Like Microsoft’s Office, PDF and the Adobe Reader are deeply embedded in the fabric of the desktop computing experience. Also like Office, PDF’s present-day dominance generates concerns over proprietary technology. Such concerns are accurately regarded by Adobe as retarding official recognition and adoption of PDF, and at a sensitive time. Just in December, 2006, Microsoft obtained ECMA approval for their massive and much-criticized OOXML specification for Microsoft’s Office applications (and little else), now headed for ISO.
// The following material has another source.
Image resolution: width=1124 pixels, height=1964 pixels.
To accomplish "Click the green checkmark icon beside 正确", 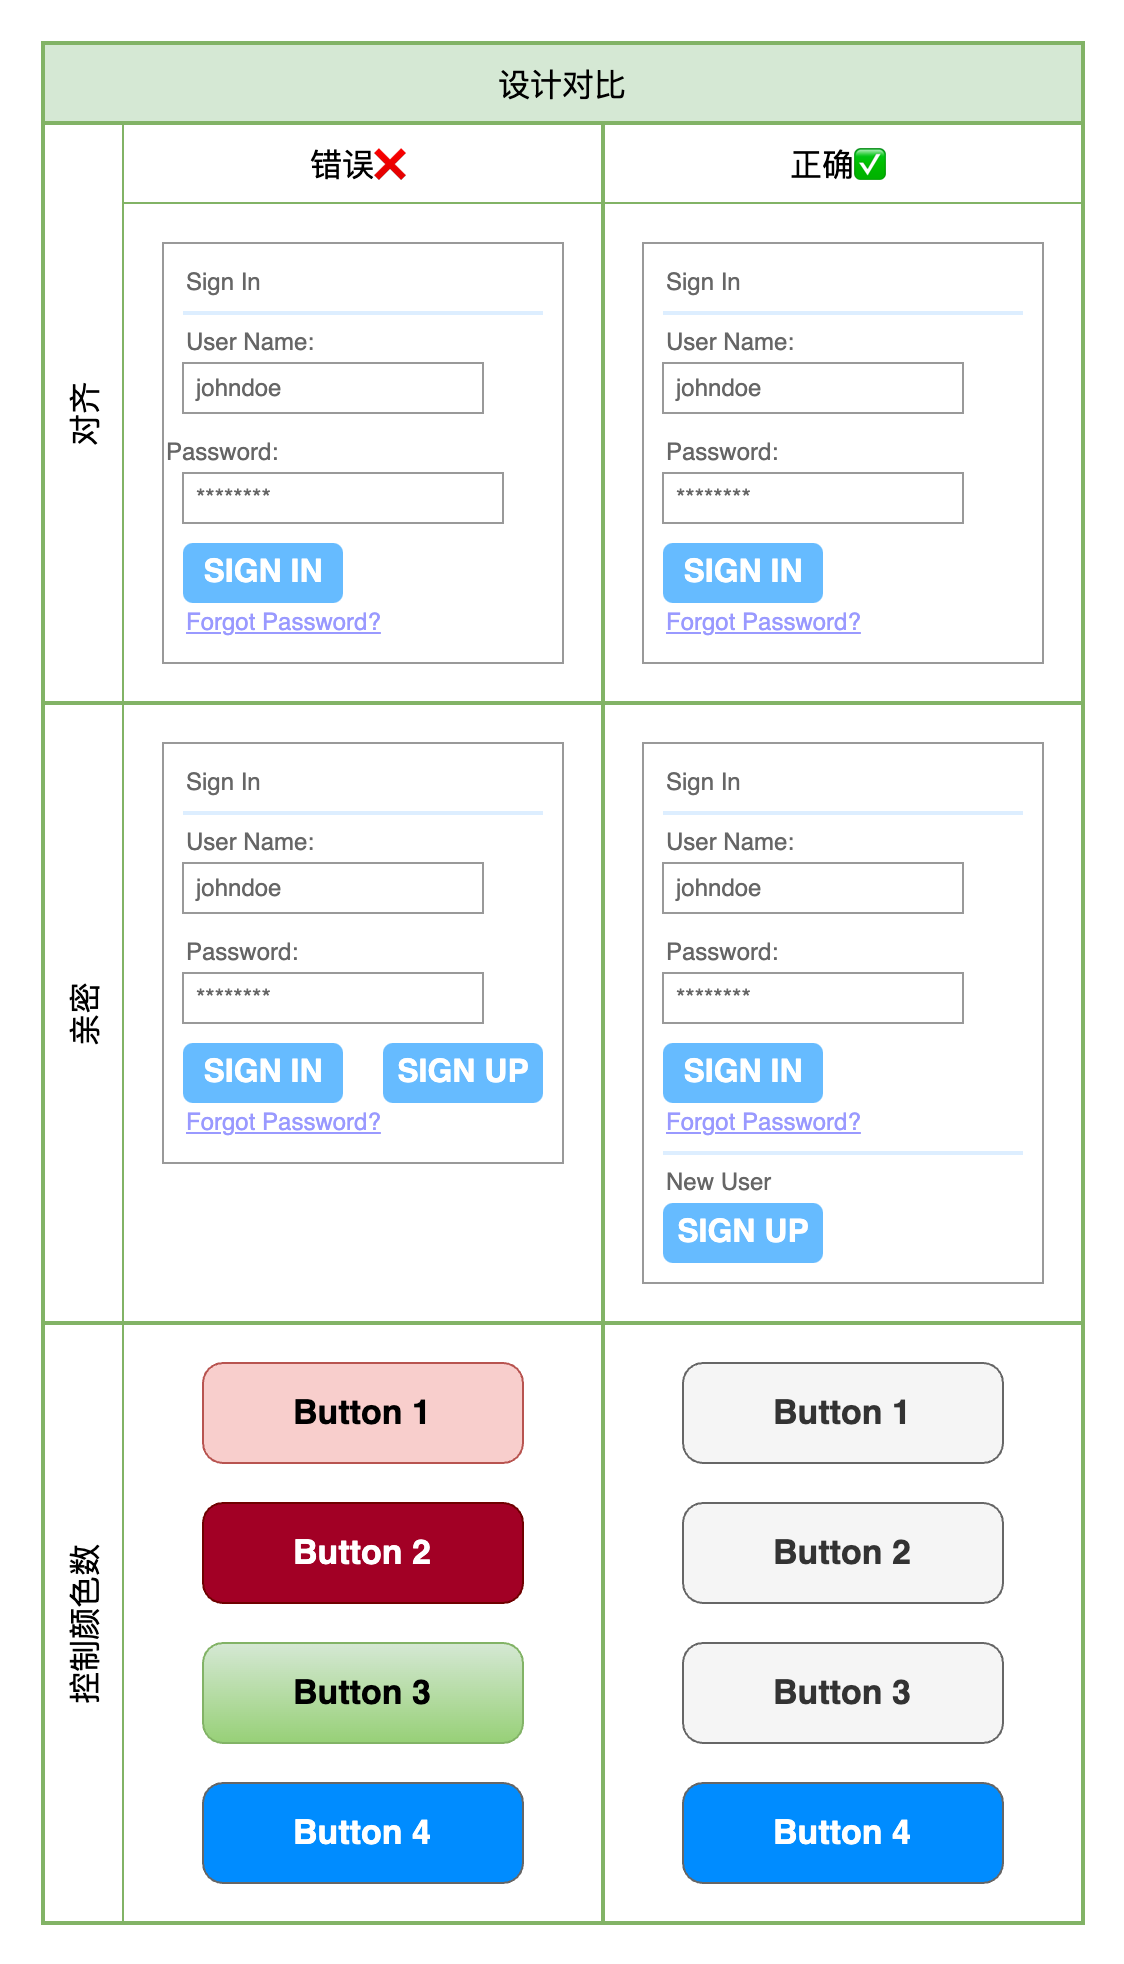I will (x=870, y=164).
As I pointed out earlier, Adobe’s early choice to publish the PDF Reference was a major factor in the format’s climb to this justifiably proud status. The notable downside was early industry adoption of an imprecise, incomplete Reference document. This spawned a major problem (which continues to this day): the lack of any real conception (programmatic or otherwise) of what constitutes “valid” PDF.
Millions of PDF files are created around the world everyday. The results from a large fraction of these PDF creation events isn’t going to meet any likely ISO-PDF Standard anytime soon, yet most of these same files represent “good faith” executions of the PDF Reference – one way or another.
This article reflects some conversations on these matters with a few 3rd party industry heavyweights, the sort of people who will sit on AIIM’s PDF committee alongside Adobe’s own representatives.
Let’s get one thing clear up-front: I work with, listen to and learn from a wide variety of software developers, but I’m not one myself. I’m a customer. I use, complain about and (occasionally) commend the tools developers build. Some of my best friends (as the saying goes) are software developers, very good ones, in fact. Many are specialists with PDF.
When asked, they agreed that the style and structure of the current PDF Reference simply isn’t ready for ISO as-is. As noted earlier, today’s PDF Reference isn’t written in the typical language of ISO Standards. The Reference makes no differentiation between normative requirements, recommendations and statements of current practice in Adobe’s Acrobat tool. It’s hard to see how one gets PDF to an ISO Standard without undertaking quite a bit of this rather heavy lifting.
The current ISO PDF Standards, PDF/X and PDF/A, are both under 30 pages. Both address highly focused subsets of the 1,300-page PDF Reference 1.7. The ISO PDF project will dwarf those “miniStandards”.
The necessary task of editing the PDF Reference in the timeframe Adobe envisions (12-30 months) seems likely to mean full time work for a small group of highly talented people. Will Adobe dedicate these resources? If it does, will anyone else be able to dedicate the resources necessary to keep up with them? But perhaps these are boring practical considerations. Let’s look at the hummer.
The earlier iterations of the Reference were (to be plain) short and loose. Even the current 1.7 version Adobe is taking to ISO contains many ambiguities. Yet since it published the PDF Reference for anyone to use, Adobe bound itself to respect as many of the possible ways a PDF could be (mal)formed. And they are legion.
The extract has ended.